The bike industry has had very little reason to become more like the auto world, not sure I would want it even if it was pushed on us. Back when the CPSC introduced their standards and rules (late 1970s IIRC) you should have heard the complaints from both the industry as well as the customers. Why am I forced to only be able to buy a QR mechanism that requires secondary steps to release the wheel? I never ride at night so why do I have to also buy reflectors? Of course in hind sight we see that the rules were mostly about minimum safety and strength standards but they did raise the cost of the bike and increased the effort that the industry needed to do to make/sell your bike. Well it took only a short acclimation to having to unscrew a QR nut enough to have it clear the drop out lips. So too, brifters bring different service needs along with the convenience of shifter location.

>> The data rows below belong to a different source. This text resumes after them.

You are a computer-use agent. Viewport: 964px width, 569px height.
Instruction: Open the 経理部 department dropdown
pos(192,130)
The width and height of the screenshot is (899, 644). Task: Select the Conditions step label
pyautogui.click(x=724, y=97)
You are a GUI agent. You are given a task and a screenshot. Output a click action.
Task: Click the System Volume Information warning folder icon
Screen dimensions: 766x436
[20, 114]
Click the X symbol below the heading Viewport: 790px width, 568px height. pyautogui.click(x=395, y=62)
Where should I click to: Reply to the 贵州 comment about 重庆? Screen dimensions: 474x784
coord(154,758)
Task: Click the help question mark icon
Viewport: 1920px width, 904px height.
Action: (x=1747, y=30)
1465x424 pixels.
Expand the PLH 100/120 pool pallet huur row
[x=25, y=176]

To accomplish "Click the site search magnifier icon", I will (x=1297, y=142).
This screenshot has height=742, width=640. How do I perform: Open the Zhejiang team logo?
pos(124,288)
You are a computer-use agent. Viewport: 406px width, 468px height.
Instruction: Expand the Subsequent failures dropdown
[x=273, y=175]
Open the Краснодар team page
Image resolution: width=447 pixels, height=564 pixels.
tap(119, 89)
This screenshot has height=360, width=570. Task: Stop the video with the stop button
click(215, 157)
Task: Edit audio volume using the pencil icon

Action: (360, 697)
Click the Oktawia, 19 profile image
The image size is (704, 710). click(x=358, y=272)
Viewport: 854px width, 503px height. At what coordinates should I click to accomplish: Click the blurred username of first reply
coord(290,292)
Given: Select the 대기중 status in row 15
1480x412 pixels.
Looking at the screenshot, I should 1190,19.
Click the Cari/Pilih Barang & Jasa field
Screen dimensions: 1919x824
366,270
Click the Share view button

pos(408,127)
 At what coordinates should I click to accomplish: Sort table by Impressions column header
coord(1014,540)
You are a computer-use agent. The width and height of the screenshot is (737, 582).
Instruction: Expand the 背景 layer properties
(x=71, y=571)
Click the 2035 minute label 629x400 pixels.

BTW cables have suffered from fraying since they were first used on a bike, about a hundred years ago. The difference is that now we demand that the cable is hidden from view so the "out of sight is out of mind" takes over. A cable will do it's job even as it's fraying until some point of rapid increase of breaking cable strands and the cable "suddenly" breaks completely. Nothing sudden about this progression but the rider's awareness is what got the sudden bump.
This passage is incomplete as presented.